Student-Managed Fund Surpasses $1 Million

The Intrieri Family Student-Managed Fund, which began in 2012 with a $100,000 gift from alumnus Vincent Intrieri ’84 and his wife, Joanne, has grown to more than $1 million. At the end of September, the value stood at $1,128,000.

Reaching the million-dollar milestone means funds gained beyond that mark will help fund student scholarships.

“The original plan was to start offering scholarships in two years to allow us to build up a cushion,” said Dr. Timothy Krause, associate professor of finance and co-director of the fund with Phil Stuczynski, lecturer in business and finance. “However, the market has done so well that we are looking at offering some scholarships in 2022.”

While the scholarships are a nice bonus, the underlying value of the student-managed fund is evident for upper-level Finance students who have the opportunity to actively manage it. Many business alumni say their experience with the fund has contributed directly to their career trajectory.


Professionals Expand Educational Opportunities

Six business leaders with experience in management, finance, and product innovation are serving as Executives in Residence in the Black School of Business this academic year. They are:

  • Steven D. Bugajski, chief information officer, U.S. Steel.
  • Matthew MacBeth, chief innovation officer, The Brookfield Group.
  • Eugene Natali, CEO and founder, Troutwood.
  • Jeremy O’Mard, managing consultant, IBM Global Business Services.
  • Ann Scott, community outreach manager, Erie Insurance Group.
  • Jeff Stempka, senior associate marketing manager, Campbell Soup Company.

Executives in Residence lead workshops, sponsor class projects, judge business competitions, and provide career advising to students. Each brings industry expertise to the classroom, student research, and student networking.

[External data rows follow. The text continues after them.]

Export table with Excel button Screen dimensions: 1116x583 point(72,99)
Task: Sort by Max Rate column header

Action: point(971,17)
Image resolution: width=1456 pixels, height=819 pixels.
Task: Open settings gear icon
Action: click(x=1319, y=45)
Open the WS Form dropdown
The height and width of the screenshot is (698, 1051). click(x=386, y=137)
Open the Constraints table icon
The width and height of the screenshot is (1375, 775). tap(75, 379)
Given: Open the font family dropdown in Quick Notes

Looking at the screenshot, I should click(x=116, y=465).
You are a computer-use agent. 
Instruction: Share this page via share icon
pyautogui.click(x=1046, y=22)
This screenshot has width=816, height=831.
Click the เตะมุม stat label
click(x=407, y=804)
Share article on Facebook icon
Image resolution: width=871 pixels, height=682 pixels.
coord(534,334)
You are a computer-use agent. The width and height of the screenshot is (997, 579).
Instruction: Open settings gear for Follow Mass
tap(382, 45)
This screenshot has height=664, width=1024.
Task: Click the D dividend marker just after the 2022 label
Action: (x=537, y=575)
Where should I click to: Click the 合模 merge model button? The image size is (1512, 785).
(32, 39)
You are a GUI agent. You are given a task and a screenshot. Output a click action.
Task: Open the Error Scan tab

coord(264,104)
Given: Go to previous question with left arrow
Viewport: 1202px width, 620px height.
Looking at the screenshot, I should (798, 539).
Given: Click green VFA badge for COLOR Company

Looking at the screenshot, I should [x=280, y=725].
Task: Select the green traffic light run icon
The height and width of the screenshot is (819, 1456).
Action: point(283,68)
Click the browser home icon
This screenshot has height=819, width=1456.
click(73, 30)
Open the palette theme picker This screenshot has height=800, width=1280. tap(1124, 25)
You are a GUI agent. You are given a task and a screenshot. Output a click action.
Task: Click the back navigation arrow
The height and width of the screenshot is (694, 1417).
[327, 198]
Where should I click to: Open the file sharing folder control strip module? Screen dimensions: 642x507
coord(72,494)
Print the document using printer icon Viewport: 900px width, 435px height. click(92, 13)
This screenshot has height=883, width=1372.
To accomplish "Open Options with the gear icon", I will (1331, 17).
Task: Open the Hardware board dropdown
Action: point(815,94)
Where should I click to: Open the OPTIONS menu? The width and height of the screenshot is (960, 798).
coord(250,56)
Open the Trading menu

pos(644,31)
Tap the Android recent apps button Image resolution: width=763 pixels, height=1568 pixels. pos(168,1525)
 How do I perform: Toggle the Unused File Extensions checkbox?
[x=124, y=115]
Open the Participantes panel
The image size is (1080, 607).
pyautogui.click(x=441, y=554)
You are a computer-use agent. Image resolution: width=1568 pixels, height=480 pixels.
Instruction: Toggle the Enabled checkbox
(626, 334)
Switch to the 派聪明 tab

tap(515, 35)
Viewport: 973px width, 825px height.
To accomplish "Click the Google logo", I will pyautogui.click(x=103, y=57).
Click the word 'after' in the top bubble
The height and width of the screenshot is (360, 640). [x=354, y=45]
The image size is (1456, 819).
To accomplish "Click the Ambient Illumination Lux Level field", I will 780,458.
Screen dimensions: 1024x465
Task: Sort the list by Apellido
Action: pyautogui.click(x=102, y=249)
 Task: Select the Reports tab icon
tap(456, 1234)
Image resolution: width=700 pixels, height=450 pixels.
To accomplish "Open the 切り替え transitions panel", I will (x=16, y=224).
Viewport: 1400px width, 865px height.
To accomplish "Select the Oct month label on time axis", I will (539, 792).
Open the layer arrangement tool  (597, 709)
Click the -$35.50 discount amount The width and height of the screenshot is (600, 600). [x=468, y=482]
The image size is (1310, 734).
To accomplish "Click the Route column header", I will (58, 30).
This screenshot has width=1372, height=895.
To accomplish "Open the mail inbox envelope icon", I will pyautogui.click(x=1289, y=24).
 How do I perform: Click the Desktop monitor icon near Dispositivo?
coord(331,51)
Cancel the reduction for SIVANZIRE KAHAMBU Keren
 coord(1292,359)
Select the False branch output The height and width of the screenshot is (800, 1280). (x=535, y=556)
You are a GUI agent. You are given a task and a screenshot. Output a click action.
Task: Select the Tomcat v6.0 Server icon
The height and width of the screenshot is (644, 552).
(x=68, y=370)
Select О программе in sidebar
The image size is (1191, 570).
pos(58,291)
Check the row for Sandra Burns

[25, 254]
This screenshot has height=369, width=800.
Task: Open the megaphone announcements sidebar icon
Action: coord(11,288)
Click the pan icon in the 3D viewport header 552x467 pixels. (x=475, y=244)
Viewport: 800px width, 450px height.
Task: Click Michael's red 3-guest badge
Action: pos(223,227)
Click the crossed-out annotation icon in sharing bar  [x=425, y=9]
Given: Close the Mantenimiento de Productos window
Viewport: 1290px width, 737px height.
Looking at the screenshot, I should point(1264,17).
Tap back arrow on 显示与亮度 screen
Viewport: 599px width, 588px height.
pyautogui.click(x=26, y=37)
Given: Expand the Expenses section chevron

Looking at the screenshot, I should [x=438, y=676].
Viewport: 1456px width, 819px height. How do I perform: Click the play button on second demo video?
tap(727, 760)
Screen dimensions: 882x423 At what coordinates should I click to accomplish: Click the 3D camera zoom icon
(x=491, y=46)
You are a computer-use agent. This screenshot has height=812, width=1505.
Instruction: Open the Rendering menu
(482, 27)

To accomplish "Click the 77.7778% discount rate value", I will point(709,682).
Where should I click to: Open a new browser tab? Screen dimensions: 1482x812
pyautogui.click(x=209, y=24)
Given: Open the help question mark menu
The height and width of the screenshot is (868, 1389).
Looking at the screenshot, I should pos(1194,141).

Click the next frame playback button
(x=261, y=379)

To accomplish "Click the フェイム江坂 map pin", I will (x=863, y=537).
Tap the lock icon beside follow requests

“The program is a major asset for our students and faculty,” said Dr. Greg Filbeck, director of the Black School. “Students gain hands-on, portfolio-building opportunities and begin to develop their professional networks. The guidance, mentoring, and firsthand experience these executives provide is invaluable.”

Events led by the Executives in Residence this fall included:

  • Marketing-Palooza with Jeff Stempka, who spoke to marketing classes, held appointments with students, and organized a panel for students to learn from and network with industry professionals.
  • A Day in the Life of a Cybersecurity Professional at IBM with Jeremy O’Mard and David Chapin, North American privacy lead at IBM, who gave students a glimpse into the day-to-day life of cybersecurity professionals, offered tips on applying for internships and jobs, and highlighted continuing education after college through certification programs.
  • The C3W Mentoring Program, created by Ann Scott, which kicked off its third year with a mentor training session taught by staff members of the college’s Susan Hirt Hagen Center for Community Outreach, Research and Evaluation (CORE). The C3W Program is designed to engage and develop female students in the areas of connectedness, capability, and confidence.